Acceptance of Opioid Agonist Treatment in Alberta Bed-based Addiction Treatment Services
Patty Wilson, Lauren Cameron, Andrzej Celinski, Glenna Whitecap Grandberg, Kate ColizzaABSTRACT
Objectives:
To assess real-world access to OAT in bed-based addiction treatment services in Alberta.
Methods:
An audit survey of publicly funded and licensed bed-based addiction treatment services in Alberta was undertaken using simulated clients calling addiction services to inquire about OAT policies.
Results:
Among publicly funded and licensed bed-based addiction treatment services in Alberta, 43% (36/83) accepted all OAT, 48% (40/83) conditionally accepted OAT, and 8% (7/83) declined any OAT. Secondary outcomes include the preference for buprenorphine-based medications among those bed-based addiction treatment services that indicated conditional OAT acceptance (20/40), and 24% (20/83) of addiction services and programs that made negative, false, or stigmatizing remarks about OAT.
Conclusion:
Evidence-based treatment for opioid use disorder is widely unavailable at Alberta bed-based addiction treatment services, and, in many cases, staff at these services shared negative, false, or stigmatizing beliefs about OAT with callers.
Objectifs:
Évaluer l’accès réel au traitement par agonistes opioïdes (TAO) dans les services de traitement des addictions en établissement avec hébergement en Alberta.
Méthodes:
Une enquête d’audit a été menée auprès des services de traitement des addictions en établissement avec hébergement financés et autorisés par le secteur public en Alberta, à l’aide de clients fictifs appelant ces services pour s’informer sur leurs politiques en matière de TAO.
Résultats:
Parmi les services de traitement des addictions en établissement avec hébergement, financés et autorisés par le secteur public en Alberta, 43% (36/83) acceptaient tous les traitements par agonistes opioïdes, 48% (40/83) les acceptaient sous certaines conditions et 8% (7/83) refusaient tout traitement par agonistes opioïdes.

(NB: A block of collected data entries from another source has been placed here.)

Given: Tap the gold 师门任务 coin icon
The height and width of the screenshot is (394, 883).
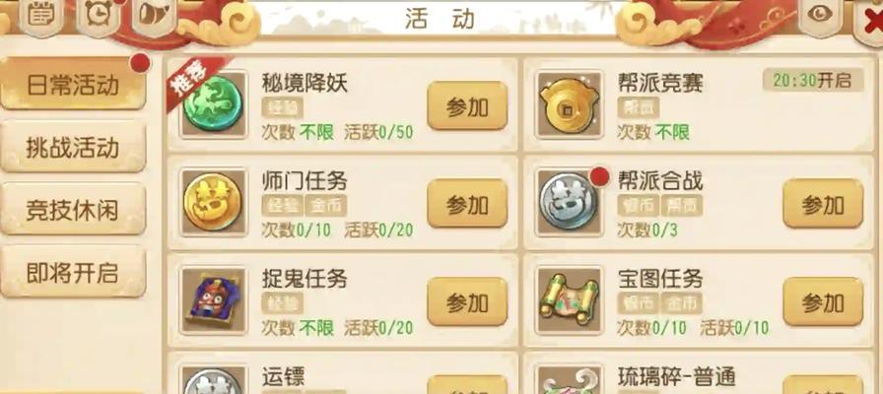Looking at the screenshot, I should point(214,202).
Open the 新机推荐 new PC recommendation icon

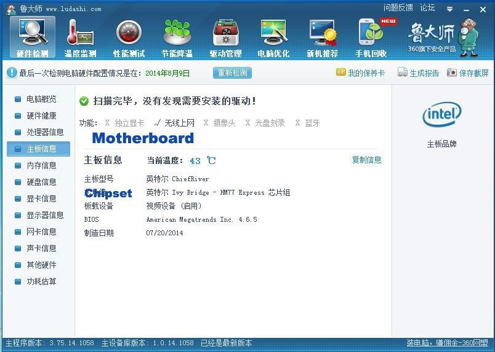tap(322, 37)
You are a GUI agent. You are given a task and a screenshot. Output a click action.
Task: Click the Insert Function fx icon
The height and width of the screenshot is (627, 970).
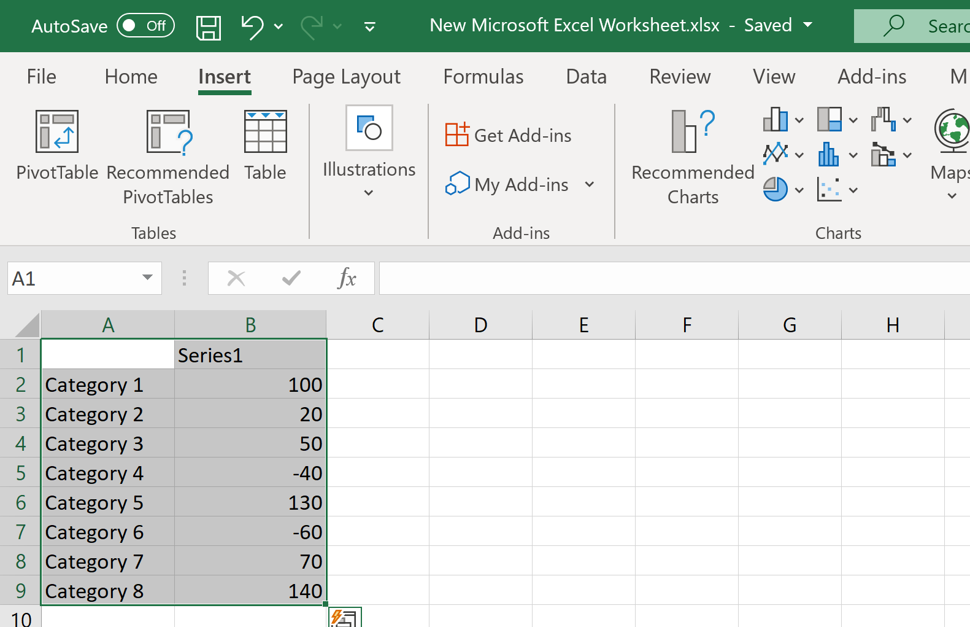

Parmi les résultats secondaires, on note la préférence pour les traitements à base de buprénorphine parmi les services de traitement des addictions en établissement avec hébergement ayant indiqué une acceptation conditionnelle du TAO (20/40), ainsi que le fait que 24% (20/83) des services et programmes de traitement des addictions ont formulé des remarques négatives, erronées ou stigmatisantes à l’égard du TAO.
Conclusion:
Les traitements fondés sur des données probantes pour les troubles liés à l’usage d’opioïdes sont largement absents des services de traitement des addictions en établissement avec hébergement financés et autorisés par le secteur public en Alberta et, dans de nombreux cas, le personnel de ces services a fait part aux appelants de croyances négatives, erronées ou stigmatisantes concernant le traitement par agonistes opioïdes.